GFlowNets for Learning Better Drug-Drug Interaction Representations¶

Conference: NeurIPS 2025 arXiv: 2508.06576 Code: N/A Area: Medical AI / Drug Discovery Keywords: Drug-drug interaction, GFlowNet, variational graph autoencoder, class imbalance, graph generation

TL;DR¶

To address the severe class imbalance in drug-drug interaction (DDI) prediction, this paper proposes combining GFlowNet with a variational graph autoencoder (VGAE). By reward-guided generative sampling, the framework synthesizes training samples for rare interaction types, thereby enhancing predictive performance on infrequent yet clinically critical interaction categories.

Background & Motivation¶

Background: DDI prediction is a critical task for drug safety. Existing approaches leverage diverse features such as chemical structures and biological networks to construct predictive models.

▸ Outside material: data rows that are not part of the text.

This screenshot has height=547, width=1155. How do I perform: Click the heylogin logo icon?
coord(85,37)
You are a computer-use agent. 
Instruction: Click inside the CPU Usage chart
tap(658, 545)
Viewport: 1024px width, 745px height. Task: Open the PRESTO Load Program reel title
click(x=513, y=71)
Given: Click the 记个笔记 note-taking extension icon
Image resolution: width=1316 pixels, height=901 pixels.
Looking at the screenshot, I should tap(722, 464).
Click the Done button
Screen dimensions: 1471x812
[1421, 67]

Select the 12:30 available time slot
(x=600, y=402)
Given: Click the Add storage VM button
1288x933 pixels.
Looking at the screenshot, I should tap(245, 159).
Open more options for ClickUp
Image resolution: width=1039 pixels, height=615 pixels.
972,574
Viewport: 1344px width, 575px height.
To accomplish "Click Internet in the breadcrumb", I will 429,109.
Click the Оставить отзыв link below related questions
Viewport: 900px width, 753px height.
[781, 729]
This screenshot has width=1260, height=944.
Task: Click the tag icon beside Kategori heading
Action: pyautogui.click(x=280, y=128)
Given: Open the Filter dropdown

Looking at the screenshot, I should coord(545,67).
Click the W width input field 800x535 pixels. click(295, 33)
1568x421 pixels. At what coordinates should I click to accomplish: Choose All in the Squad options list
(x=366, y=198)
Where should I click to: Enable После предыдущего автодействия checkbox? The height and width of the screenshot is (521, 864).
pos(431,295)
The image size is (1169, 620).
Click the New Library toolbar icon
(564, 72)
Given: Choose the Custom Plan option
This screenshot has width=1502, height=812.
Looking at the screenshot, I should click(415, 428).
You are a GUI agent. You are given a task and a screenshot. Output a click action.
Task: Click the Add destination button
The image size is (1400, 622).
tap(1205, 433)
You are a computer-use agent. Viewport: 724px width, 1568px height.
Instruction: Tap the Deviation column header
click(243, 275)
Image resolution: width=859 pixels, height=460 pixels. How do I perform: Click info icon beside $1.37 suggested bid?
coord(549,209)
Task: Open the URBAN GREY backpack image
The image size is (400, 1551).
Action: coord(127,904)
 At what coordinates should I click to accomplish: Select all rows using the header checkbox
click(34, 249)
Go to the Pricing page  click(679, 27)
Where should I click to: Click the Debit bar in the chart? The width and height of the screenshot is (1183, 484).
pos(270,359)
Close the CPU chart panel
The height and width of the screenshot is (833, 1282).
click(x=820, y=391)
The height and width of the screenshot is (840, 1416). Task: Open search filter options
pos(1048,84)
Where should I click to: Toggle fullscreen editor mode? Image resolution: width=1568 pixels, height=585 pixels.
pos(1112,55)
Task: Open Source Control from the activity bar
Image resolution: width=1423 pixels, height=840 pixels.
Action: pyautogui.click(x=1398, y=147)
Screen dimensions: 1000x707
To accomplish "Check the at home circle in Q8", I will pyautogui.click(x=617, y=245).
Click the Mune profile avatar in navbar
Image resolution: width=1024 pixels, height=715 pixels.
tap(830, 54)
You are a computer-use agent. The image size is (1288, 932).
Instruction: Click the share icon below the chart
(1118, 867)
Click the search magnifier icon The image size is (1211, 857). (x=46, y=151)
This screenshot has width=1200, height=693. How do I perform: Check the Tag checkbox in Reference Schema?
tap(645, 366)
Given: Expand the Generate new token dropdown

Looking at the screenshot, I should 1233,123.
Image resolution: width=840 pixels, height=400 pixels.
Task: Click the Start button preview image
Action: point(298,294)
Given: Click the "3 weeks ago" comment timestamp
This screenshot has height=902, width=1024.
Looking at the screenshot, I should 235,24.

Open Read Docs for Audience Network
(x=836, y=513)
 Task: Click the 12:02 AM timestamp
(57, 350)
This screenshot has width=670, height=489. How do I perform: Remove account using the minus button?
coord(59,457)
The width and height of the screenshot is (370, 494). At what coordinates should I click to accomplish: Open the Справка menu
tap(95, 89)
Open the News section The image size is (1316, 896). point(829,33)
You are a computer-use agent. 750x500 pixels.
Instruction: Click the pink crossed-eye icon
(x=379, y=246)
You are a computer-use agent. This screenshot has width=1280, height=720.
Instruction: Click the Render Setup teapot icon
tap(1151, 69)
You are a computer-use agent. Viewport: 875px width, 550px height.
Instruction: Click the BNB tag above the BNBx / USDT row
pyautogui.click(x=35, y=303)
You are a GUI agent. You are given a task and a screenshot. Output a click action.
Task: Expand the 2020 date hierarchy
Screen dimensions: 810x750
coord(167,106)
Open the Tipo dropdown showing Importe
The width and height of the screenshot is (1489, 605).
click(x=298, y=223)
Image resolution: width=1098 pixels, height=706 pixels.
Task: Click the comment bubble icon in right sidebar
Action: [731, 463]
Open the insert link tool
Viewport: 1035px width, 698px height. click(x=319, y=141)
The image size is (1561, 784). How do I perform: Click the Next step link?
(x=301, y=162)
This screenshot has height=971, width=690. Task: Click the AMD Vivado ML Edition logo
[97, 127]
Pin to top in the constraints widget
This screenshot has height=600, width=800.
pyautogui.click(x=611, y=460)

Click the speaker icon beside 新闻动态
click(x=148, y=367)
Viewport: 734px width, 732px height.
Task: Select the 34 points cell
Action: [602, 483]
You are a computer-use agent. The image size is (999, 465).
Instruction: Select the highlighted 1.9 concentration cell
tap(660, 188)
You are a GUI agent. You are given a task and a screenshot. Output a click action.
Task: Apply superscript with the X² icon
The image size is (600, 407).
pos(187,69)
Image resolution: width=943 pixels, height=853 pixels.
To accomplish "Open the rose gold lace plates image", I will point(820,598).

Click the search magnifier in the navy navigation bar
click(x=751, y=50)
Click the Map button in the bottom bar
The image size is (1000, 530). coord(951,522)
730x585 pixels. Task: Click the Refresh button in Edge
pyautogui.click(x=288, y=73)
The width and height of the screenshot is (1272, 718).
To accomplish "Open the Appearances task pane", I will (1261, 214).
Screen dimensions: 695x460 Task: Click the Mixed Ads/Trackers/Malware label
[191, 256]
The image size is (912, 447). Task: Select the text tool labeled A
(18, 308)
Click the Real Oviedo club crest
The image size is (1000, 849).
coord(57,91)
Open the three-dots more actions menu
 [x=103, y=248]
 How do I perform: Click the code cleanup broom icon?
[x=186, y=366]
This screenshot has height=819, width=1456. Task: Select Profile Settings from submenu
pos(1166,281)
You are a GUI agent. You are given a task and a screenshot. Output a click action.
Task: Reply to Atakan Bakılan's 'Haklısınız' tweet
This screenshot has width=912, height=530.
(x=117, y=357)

Limitations of Prior Work: DDI datasets suffer from severe class imbalance — common interaction types (e.g., synergistic effects) dominate the data, while rare but clinically important interaction types are substantially underrepresented, leading to poor model performance on low-frequency classes.

Key Challenge: Prevailing SOTA methods predominantly formulate DDI prediction as a binary classification problem (interaction / no interaction), overlooking the semantic heterogeneity across interaction types and thereby amplifying bias toward frequent categories.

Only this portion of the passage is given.